Jessica Mason captained her university’s triathlon club, where she developed a passion for motivating people. Now a project engineer at the Mars Food factory in King’s Lynn, England, she continues to put this skill to use to encourage more young women to follow in her footsteps and pursue a STEM program.
She began her career in September 2016 when she joined the two-year graduate engineering program at Mars. Ahead of International Women in Engineering Day in June, she wrote a blog post to discuss her experience at Mars and offer advice to other women considering careers in fields of science, technology, engineering and math.
In the post, Jessica stresses the importance of role models, because women in STEM are underrepresented in everyday life, the media and popular culture.
“Fortunately, this situation is changing and through initiatives such as ‘STEM in The Pipeline,’ school girls can start to find role models closer to home,” she said.

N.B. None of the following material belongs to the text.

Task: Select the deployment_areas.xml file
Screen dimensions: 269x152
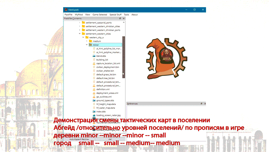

She hopes that women in science and engineering like her, as well as teachers in STEM education can play a crucial part in inspiring students to consider careers which they have the talent for, but may not previously have contemplated.

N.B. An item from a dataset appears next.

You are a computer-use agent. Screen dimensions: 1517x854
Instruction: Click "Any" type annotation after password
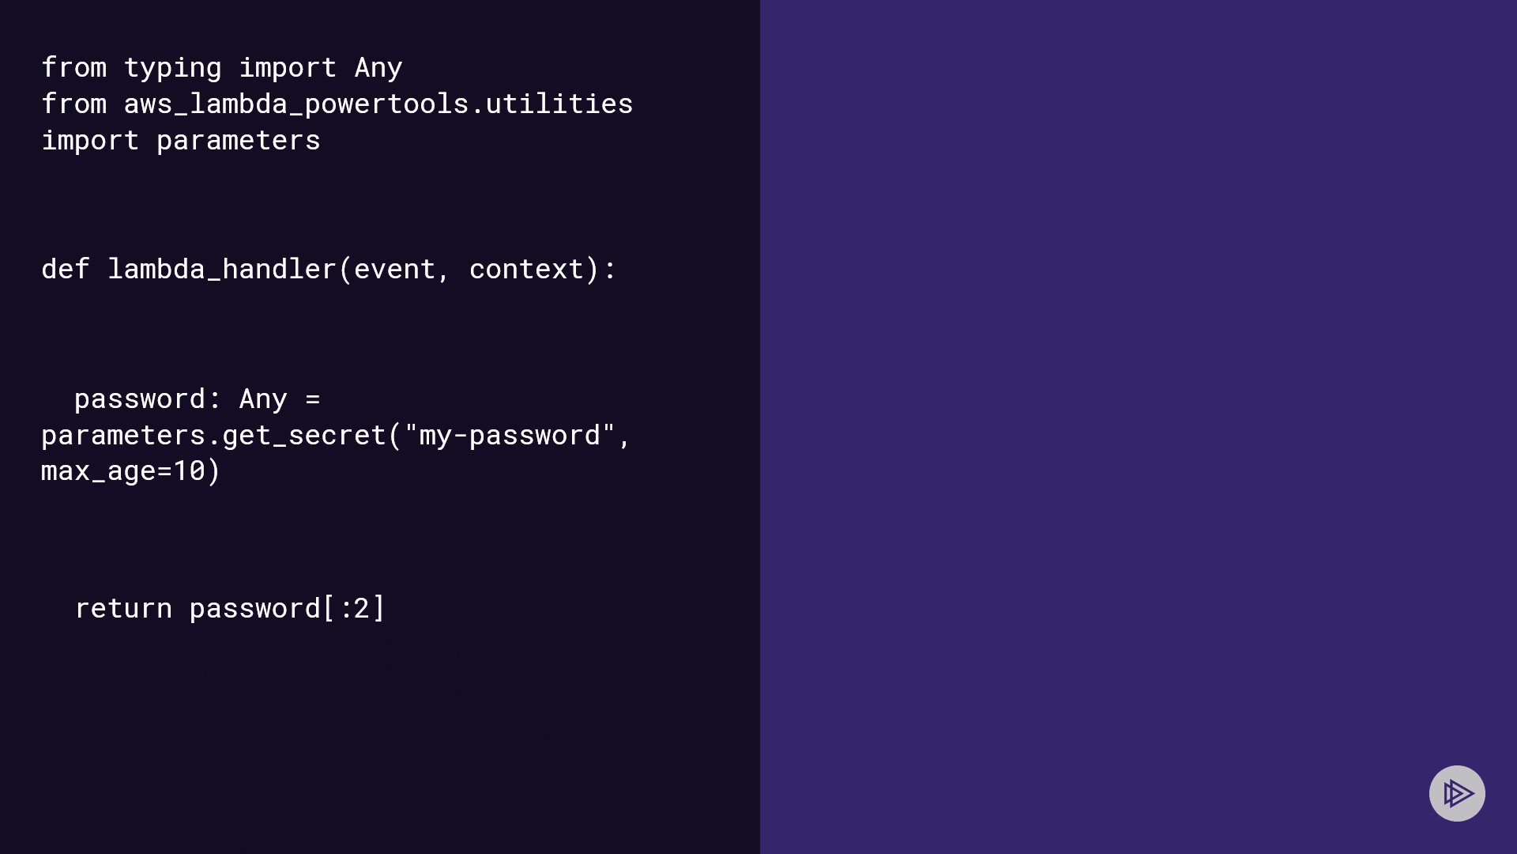(x=262, y=399)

“Enthusiasm is vital,” she said. Whilst she acknowledged that there are certain academic requirements for STEM careers, she highlighted the need for more people who love what they do. “This industry needs passionate and ambitious people and we’re looking for individuals who can demonstrate these characteristics in whatever they’re doing.”
Jessica expressed her appreciation for the Mars Graduate Development Program, where she gained valuable experience working with supportive and talented colleagues in both Mars Petcare and Mars Food. Whilst she confessed that careers in engineering can be challenging like any other, it is also extremely exciting and rewarding.
“Hard work pays off and it’s a proud moment when you can look back at the end of a project and see the results of all the work you’ve put in,” she said.